Maya is the epitome of “fresh eyes” - or ears I should say. Her wonder at the sound of a dog is out of this world present and beautiful. She makes me a better human and teacher and listener and seer. So does my 3 year old. For the 11th time I’ll quote this quote in my blog again because I love it: “We’re every age we’ve ever been,” Anne Lamott. If this is true, we have access to all these glorious firsts when the encounter with our senses was shocking, awe inspiring, and made you stop everything you’re doing and hold a finger in the air and just be. Be with the smell, the taste, the touch, the sight, the sound.
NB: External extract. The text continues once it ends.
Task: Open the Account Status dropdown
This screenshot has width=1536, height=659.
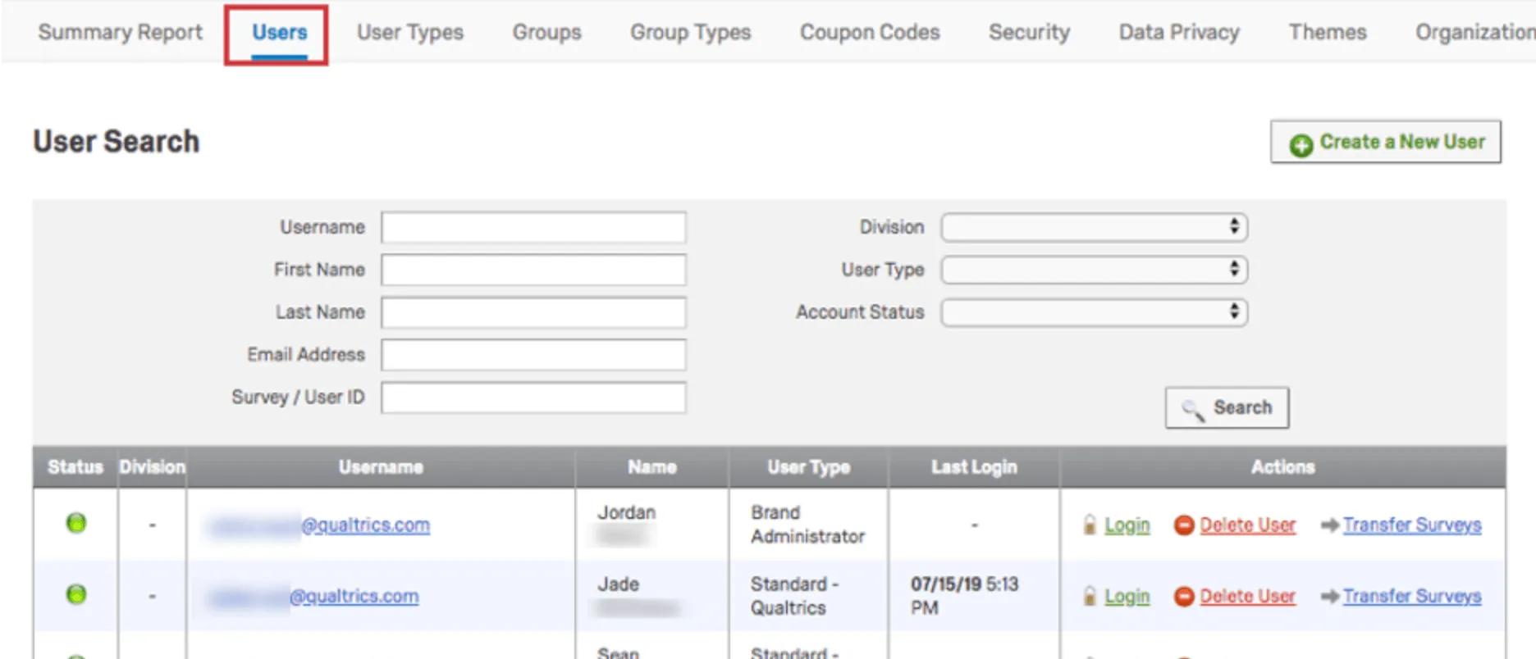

And someday soon, those voices from fuzzy bedroom chrome books with shoddy internet and terrible lighting, will rise up together in person with empathy and love.
My student hasn’t been back to class since the date she broke down a couple weeks ago, after which I contacted the counselor and her family. She’s been getting help I think. I hope it’s good help. I wonder about her often.
Class of 2024, you are special. You have been through an unprecedented pandemic war with boredom, depression, loneliness, trauma… And you will win. I know it.